Showing posts with label Listener. Show all posts
Showing posts with label Listener. Show all posts

Friday, 16 September 2016

Oracle RAC - home rolling an ORA.CVU patch

I have managed to stop the cluster from wasting away memory chunks owing to BUG [Note 1523366.1]. Oracle's solution is to opatch. However, the client cannot do that at this point owing to the country wide dependency on the system. In addition to this, to opatch the system is risky considering the fragile nature of RAC in Windows.

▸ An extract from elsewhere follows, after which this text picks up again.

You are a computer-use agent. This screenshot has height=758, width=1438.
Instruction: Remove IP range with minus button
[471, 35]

I am not 100% confident that an opatch will be successful and I would sooner create a new cluster  than to apply a patch to and Oracle RAC system on Windows.

For the original discovery of the bug - see here
For the fragility of the cluster - see here


A recap: the command that is left open every 6 hours during the CVU health check is:

C:\Windows\system32\cmd.exe /K E:\OracleGrid\11.2.0.3\bin\cluvfy comp health -_format

A screenshot can be found here when the orphaned session grows in numbers:

For the memory leak fix, I did the following.

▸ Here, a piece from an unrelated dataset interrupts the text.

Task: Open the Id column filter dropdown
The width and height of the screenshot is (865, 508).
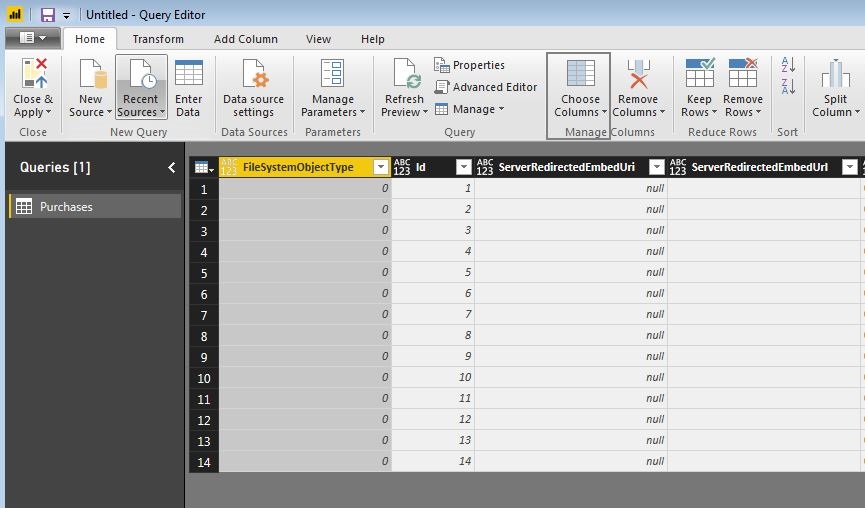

I backup a copy of the bat file: E:\OracleGrid\11.2.0.3\bin\cluvfy.bat 

I then open the original cluvfy,bat in notepad and carefully make the following changes

CHANGE 1
FROM:
if not (%CRSHOME%)==() (
  @set "CV_HOME=%CRSHOME%"
)

set CMDPATH=%~dp0

TO:
if not (%CRSHOME%)==() (
  @set "CV_HOME=%CRSHOME%"
)

set EXIT_OPTION=

if "%CVU_RESOURCE_OPTIONS%"=="" set EXIT_OPTION=/B


set CMDPATH=%~dp0

CHANGE 2
FROM:
exit /B %errorlevel%
goto done

:ERROR
exit /B 1

TO:
exit %EXIT_OPTION% %errorlevel%
goto done

:ERROR
exit %EXIT_OPTION% 1

Once the change is made, save and copy the file across to node 2. I can also move the CVU to avoid creating any unwanted issues using while carrying out the above changes

srvctl relocate cvu -n <node name>

However, considering the batch file is executed every 6 hours, the chances are slim.

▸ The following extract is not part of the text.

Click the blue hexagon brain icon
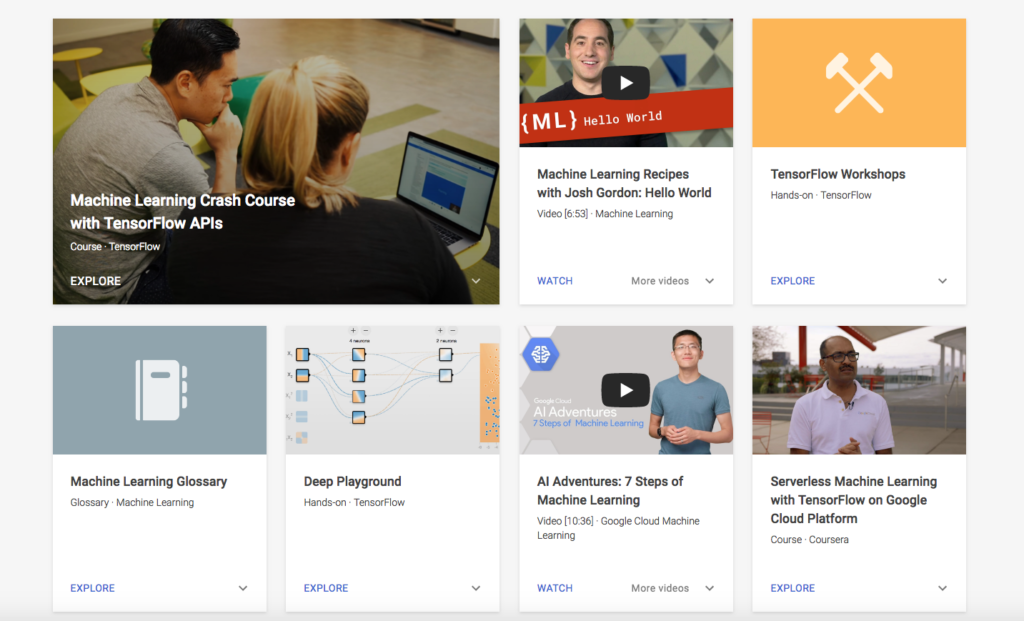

The idea to carry this out came after looking at the source code of the 11.2.0.4 home - I noted a bug fix by a certain Oracle developer @ Oracle. I diff'd the old and new CVU, evaluated the developers intention, and took only what I needed from his fix to manually patch the CVU myself. I first recreated the problem in the 11.2.0.4 test environment, monitored it for a day, patched it with my fix, and monitored for a few days. Once done satisfied, I took the 'patch' live. This fix will allow the in house DBA and his manager to have a cluster that no longer crashes once a month - forever. The nightmare is over and this solution will suffice until we create a new cluster for 12c. Done fixed it.

Monday, 4 July 2016

ORA.CVU Memory Leak - Windows Bug


The production cluster at the company I contract too had been running smoothly for ~30 days. Last week, during my morning check, I discovered the the listener and second and third scan resources on our cluster were in a state I had not seen:

INTERMEDIATE - CHECK TIMED OUT


crsctl stat res -t returned the following:

CLUSTER HEALTH REPORT  
---------------------  
.                      
crsctl stat res

-t     
------------------------------------------------
NAME           TARGET  STATE        SERVER                   STATE_DETAILS       
------------------------------------------------
Local Resources
------------------------------------------------
................
ora.LISTENER.lsnr
               ONLINE  INTERMEDIATE <node1>    CHECK TIMED OUT     
               ONLINE  ONLINE       <node2>                              
................
------------------------------------------------
Cluster Resources
------------------------------------------------
ora.LISTENER_SCAN1.lsnr
      1        ONLINE  ONLINE       <node2>                              
ora.LISTENER_SCAN2.lsnr
      1        ONLINE  INTERMEDIATE <node1>   CHECK TIMED OUT     
ora.LISTENER_SCAN3.lsnr
      1        ONLINE  INTERMEDIATE <node1>   CHECK TIMED OUT     
ora.cvu
      1        ONLINE  ONLINE       <node1>                              
......................

According to the log, the issue began at 01:47 that morning and had been consistently in this state.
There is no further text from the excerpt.